● **Records drawn from a dataset**:
=== Begin Enclosure ===

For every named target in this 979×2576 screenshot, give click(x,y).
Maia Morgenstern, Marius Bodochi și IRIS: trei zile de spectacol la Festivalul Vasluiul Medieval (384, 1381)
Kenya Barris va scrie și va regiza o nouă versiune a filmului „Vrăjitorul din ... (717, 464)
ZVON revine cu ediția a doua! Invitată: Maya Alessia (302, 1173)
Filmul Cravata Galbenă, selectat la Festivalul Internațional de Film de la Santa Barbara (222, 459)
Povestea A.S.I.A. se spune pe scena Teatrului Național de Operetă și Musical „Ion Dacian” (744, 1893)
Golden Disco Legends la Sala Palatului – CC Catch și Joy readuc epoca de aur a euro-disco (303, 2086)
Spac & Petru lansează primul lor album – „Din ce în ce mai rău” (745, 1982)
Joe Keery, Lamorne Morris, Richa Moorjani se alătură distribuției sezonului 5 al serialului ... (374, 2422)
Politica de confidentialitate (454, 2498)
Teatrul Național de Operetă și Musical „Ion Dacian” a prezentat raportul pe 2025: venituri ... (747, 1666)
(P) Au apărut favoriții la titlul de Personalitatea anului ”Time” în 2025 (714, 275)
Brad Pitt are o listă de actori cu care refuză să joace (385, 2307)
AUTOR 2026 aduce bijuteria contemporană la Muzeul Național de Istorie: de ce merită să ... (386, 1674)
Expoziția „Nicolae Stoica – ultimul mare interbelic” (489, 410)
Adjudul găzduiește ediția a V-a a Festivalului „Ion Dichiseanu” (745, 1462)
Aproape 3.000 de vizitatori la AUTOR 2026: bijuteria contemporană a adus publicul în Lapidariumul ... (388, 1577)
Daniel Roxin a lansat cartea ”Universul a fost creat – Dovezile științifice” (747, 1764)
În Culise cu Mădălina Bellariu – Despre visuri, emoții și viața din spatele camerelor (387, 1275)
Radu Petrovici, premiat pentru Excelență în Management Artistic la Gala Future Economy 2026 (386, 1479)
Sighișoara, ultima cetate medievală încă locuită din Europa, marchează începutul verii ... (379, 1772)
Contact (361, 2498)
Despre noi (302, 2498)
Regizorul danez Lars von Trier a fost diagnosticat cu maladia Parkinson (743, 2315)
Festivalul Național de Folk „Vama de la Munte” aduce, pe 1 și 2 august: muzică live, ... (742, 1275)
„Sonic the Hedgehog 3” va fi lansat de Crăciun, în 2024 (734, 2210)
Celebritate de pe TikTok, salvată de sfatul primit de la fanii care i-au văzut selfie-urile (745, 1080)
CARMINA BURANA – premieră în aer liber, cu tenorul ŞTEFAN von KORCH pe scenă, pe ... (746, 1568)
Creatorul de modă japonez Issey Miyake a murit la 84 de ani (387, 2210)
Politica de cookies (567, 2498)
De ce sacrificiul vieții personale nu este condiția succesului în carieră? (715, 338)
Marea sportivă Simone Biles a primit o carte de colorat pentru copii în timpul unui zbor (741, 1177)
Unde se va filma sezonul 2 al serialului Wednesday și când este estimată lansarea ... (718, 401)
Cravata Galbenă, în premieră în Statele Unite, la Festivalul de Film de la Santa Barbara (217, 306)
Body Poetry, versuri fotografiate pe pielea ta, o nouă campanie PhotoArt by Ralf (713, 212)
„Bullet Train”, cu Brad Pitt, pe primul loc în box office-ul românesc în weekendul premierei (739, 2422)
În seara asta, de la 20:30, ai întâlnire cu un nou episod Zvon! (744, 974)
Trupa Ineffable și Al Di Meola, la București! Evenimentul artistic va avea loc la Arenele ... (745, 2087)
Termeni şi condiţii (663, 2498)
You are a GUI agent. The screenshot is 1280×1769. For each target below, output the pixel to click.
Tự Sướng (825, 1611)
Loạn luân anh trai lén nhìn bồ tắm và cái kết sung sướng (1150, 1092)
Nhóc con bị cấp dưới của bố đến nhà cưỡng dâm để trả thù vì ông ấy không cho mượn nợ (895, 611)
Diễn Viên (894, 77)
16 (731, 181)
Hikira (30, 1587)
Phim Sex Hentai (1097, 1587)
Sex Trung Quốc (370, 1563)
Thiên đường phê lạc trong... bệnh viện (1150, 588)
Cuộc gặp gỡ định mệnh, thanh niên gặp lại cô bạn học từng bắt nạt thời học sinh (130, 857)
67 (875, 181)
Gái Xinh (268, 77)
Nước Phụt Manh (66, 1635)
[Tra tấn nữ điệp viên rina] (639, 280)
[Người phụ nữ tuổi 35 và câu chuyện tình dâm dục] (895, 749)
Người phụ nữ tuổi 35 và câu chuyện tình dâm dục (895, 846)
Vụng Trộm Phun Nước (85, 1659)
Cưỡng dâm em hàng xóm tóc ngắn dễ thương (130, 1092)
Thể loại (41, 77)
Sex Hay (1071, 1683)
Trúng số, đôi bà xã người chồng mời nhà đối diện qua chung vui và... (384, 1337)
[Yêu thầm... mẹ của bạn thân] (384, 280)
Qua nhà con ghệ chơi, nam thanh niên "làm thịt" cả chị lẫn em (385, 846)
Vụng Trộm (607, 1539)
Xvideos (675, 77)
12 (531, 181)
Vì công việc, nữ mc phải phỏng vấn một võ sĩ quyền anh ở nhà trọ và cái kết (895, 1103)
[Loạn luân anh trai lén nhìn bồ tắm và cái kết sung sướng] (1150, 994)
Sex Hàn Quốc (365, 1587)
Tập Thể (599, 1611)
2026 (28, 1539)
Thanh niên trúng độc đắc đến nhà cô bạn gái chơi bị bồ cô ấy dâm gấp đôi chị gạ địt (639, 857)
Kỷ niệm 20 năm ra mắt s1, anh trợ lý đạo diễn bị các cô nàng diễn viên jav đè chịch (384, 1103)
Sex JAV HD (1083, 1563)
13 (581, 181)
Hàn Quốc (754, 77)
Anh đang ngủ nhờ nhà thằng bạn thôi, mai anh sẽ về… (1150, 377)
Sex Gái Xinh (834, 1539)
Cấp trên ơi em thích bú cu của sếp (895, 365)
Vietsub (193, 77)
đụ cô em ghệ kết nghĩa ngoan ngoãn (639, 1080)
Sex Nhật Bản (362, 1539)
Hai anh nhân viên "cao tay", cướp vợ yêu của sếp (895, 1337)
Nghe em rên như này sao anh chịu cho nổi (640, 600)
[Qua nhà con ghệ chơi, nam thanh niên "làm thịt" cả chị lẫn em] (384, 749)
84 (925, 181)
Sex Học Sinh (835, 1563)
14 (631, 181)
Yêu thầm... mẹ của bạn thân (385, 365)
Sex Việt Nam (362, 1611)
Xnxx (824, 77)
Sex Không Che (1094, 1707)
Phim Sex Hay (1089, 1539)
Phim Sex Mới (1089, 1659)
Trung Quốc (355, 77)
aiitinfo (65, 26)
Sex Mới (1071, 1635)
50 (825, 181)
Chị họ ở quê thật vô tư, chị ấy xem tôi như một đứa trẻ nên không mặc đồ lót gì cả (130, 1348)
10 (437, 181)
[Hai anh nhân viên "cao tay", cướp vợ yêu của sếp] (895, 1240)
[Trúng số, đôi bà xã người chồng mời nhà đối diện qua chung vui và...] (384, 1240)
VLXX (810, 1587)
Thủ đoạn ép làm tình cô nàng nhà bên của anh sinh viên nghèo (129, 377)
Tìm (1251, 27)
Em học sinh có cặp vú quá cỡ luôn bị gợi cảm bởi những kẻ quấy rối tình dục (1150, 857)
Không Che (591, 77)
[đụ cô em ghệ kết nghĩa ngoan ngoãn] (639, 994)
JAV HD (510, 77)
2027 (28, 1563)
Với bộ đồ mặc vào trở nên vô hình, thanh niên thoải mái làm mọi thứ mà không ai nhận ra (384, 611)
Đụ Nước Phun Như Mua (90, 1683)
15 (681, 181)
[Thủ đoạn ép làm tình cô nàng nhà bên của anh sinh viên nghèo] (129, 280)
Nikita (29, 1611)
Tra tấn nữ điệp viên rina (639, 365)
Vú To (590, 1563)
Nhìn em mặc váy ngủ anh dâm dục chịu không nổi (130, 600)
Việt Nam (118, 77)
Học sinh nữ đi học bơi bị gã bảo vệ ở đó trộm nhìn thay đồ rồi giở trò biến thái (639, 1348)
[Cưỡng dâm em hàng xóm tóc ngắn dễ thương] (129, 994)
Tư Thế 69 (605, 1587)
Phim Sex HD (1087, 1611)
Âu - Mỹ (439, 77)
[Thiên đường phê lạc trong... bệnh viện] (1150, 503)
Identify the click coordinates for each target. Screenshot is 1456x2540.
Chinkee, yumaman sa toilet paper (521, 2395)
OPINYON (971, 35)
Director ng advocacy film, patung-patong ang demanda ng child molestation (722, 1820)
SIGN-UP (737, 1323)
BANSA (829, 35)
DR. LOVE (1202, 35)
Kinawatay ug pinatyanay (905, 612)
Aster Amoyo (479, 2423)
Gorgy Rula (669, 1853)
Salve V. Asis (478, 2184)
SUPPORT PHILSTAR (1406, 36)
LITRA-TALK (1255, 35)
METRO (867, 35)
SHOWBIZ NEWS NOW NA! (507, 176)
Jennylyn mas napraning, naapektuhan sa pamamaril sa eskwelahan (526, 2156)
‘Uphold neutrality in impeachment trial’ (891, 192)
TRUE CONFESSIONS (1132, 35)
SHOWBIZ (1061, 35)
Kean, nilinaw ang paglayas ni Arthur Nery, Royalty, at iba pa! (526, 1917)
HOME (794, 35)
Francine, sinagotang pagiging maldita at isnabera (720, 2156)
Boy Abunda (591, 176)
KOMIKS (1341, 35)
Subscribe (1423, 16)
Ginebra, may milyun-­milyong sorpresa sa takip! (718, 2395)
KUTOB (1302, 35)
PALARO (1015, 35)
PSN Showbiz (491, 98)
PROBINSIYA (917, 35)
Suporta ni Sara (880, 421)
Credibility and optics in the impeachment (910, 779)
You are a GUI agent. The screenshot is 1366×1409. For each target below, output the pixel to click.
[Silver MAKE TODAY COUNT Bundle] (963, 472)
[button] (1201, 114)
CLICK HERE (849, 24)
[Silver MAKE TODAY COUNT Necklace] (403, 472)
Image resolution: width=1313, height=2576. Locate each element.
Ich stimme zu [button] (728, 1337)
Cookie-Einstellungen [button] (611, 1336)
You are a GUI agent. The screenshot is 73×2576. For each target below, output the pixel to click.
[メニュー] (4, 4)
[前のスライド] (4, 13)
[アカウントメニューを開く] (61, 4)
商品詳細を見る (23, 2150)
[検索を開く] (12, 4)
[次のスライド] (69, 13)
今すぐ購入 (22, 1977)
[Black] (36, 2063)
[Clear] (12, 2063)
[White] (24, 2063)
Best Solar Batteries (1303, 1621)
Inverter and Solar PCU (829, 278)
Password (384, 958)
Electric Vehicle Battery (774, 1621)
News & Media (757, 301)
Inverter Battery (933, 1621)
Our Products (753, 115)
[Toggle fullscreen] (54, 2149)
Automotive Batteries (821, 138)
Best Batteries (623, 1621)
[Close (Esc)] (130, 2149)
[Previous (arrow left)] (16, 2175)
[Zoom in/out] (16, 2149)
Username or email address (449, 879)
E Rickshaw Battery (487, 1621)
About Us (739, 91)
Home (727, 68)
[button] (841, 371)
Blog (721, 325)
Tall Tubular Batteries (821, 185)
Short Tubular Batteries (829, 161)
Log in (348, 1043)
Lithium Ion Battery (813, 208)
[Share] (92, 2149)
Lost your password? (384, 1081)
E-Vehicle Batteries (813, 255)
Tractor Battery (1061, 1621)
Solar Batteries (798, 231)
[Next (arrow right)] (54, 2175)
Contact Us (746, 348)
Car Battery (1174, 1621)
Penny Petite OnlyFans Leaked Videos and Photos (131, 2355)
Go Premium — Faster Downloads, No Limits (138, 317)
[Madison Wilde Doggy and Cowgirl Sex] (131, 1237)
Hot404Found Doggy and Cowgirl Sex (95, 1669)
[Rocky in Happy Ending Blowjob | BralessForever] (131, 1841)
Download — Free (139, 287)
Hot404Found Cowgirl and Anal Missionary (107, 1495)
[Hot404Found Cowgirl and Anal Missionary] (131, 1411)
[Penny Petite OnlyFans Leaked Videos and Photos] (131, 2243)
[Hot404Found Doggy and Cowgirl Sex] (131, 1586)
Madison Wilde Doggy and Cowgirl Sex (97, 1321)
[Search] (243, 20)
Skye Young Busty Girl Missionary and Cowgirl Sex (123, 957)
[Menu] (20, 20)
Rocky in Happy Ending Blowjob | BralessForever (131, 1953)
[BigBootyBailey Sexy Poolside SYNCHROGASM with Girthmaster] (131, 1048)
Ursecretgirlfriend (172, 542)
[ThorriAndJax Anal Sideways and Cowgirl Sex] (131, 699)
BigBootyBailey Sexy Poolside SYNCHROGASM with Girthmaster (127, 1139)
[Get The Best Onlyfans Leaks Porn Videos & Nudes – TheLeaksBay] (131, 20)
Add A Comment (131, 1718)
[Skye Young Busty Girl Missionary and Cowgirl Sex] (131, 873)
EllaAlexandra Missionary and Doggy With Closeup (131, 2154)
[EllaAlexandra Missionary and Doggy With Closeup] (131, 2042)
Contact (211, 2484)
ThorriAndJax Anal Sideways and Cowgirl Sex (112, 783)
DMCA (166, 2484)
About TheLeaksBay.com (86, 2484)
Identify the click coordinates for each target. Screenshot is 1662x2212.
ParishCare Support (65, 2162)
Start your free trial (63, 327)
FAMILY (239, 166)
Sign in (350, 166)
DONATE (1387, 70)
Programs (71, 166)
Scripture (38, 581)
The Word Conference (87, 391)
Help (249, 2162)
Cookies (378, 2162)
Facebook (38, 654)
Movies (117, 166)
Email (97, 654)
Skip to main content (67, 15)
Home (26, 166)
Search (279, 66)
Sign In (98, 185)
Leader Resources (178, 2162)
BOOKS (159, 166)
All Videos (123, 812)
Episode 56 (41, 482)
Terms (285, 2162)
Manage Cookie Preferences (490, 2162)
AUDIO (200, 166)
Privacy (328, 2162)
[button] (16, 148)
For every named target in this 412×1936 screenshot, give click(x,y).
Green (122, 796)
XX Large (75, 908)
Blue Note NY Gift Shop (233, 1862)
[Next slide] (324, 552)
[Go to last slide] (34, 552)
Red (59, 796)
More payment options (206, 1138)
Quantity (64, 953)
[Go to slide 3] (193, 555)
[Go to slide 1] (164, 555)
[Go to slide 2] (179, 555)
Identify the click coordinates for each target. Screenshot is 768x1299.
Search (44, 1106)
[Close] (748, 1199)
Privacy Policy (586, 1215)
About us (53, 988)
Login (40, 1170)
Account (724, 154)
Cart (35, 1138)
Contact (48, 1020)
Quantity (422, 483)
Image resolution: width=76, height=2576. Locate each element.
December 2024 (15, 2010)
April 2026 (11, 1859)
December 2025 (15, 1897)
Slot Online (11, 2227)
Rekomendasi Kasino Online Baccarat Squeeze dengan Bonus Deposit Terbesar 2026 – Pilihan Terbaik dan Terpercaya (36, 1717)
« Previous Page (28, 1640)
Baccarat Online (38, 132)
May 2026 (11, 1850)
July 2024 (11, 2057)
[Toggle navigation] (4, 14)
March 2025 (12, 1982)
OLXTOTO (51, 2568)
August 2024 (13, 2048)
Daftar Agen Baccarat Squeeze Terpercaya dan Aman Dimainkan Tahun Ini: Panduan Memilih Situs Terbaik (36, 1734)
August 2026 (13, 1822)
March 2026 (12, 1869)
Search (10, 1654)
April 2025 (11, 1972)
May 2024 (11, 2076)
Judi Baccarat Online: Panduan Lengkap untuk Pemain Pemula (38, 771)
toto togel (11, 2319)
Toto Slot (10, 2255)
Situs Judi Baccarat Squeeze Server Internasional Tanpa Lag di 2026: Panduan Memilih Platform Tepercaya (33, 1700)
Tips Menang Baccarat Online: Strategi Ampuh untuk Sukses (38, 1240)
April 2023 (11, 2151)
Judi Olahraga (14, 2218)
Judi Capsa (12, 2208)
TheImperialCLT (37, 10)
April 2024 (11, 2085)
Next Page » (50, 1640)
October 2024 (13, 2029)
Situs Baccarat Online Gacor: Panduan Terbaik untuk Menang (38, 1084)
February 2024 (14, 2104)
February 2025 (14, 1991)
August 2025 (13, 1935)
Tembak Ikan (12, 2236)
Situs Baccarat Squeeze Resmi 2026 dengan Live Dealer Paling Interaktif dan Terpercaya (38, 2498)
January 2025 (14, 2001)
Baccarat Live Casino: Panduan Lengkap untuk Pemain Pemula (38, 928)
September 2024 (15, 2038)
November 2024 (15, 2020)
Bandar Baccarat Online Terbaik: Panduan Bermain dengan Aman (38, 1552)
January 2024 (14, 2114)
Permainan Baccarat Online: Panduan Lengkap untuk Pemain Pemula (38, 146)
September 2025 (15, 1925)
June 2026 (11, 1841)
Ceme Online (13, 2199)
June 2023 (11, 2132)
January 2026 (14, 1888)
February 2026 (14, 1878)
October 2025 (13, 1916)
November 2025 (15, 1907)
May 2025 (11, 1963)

=== End Enclosure ===

● **Work to complete**: Repeat exactly the lines above, starting with the line that contains "January 2026 (14, 1888)" and ending with the last line, both included, and nothing else.

● **Exercise response**:
January 2026 (14, 1888)
February 2026 (14, 1878)
October 2025 (13, 1916)
November 2025 (15, 1907)
May 2025 (11, 1963)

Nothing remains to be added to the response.